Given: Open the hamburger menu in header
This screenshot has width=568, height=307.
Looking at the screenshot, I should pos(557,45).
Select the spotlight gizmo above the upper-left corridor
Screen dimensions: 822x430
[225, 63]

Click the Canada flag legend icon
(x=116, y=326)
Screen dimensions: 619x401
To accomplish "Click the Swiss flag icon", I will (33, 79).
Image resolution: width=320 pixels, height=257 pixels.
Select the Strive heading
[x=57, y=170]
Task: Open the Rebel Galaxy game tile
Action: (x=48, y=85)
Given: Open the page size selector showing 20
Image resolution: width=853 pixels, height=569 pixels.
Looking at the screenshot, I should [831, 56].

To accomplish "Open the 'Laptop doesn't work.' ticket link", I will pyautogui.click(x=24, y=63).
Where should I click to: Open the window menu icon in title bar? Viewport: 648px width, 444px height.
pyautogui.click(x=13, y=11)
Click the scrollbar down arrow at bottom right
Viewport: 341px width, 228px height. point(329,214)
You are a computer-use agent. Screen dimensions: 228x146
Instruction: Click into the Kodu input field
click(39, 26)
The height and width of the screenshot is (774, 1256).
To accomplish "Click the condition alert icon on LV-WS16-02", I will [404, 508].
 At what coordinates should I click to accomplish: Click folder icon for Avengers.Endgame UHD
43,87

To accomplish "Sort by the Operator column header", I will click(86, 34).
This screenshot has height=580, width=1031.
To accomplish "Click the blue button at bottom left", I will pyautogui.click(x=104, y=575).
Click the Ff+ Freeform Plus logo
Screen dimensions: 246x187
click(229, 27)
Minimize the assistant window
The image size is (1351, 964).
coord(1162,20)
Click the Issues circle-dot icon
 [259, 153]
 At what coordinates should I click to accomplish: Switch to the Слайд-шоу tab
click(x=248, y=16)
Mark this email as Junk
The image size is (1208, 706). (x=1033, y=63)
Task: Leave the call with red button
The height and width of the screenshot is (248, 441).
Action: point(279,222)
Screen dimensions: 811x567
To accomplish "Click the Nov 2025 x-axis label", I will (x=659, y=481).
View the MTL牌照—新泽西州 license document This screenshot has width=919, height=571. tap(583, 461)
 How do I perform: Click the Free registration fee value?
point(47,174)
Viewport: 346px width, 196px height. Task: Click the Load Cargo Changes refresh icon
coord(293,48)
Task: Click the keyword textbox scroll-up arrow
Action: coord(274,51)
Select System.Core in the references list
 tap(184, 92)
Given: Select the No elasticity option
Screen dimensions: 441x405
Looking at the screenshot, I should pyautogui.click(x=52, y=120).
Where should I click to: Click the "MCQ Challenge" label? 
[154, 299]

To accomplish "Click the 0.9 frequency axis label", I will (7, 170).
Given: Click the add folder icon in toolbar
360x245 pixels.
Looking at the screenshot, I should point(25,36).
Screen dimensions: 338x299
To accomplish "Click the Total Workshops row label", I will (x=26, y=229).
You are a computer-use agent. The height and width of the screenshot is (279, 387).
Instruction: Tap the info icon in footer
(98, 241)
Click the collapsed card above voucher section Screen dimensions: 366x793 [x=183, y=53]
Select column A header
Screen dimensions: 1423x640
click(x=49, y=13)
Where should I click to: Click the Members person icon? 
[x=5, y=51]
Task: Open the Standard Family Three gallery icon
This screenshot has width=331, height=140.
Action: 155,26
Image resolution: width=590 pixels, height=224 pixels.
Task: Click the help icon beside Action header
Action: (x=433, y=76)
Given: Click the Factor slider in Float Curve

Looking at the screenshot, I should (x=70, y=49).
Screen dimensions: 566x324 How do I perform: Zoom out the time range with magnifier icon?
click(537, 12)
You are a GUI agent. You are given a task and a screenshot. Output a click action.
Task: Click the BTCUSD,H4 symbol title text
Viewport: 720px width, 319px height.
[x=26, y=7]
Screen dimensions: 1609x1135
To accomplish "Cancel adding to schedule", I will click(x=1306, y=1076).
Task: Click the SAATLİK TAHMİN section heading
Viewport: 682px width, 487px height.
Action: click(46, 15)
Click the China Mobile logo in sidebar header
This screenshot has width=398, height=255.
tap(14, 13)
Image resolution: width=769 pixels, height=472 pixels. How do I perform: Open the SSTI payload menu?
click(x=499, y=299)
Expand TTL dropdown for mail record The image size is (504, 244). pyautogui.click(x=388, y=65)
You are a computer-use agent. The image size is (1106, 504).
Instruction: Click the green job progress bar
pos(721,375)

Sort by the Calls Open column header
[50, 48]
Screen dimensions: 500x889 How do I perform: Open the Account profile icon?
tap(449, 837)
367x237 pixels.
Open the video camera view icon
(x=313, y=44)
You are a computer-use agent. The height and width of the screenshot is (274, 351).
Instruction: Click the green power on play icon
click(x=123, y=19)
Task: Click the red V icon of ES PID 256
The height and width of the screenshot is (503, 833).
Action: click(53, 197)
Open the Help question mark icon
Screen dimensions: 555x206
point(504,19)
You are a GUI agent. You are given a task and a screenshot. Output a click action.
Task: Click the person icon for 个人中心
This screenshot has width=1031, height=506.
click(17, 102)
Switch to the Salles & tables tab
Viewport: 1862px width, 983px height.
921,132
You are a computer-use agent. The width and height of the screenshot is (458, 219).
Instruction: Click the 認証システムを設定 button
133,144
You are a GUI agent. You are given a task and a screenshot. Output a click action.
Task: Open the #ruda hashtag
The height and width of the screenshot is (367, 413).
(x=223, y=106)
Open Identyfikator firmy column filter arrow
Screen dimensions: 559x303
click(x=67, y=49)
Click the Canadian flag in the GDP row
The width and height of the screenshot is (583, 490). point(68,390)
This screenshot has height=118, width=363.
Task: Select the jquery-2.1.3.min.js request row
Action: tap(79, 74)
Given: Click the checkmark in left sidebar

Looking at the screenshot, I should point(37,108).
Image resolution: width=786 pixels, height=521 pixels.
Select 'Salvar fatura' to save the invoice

- **PROBLEM**: Starting at the line that has "is (274, 351)." in the records above, restate word for word every line until the one that has "Task: Click the red V icon of ES PID 256", and include that one as well.

- **COMPLETED EXERCISE**:
You are a computer-use agent. The height and width of the screenshot is (274, 351).
Instruction: Click the green power on play icon
click(x=123, y=19)
Task: Click the red V icon of ES PID 256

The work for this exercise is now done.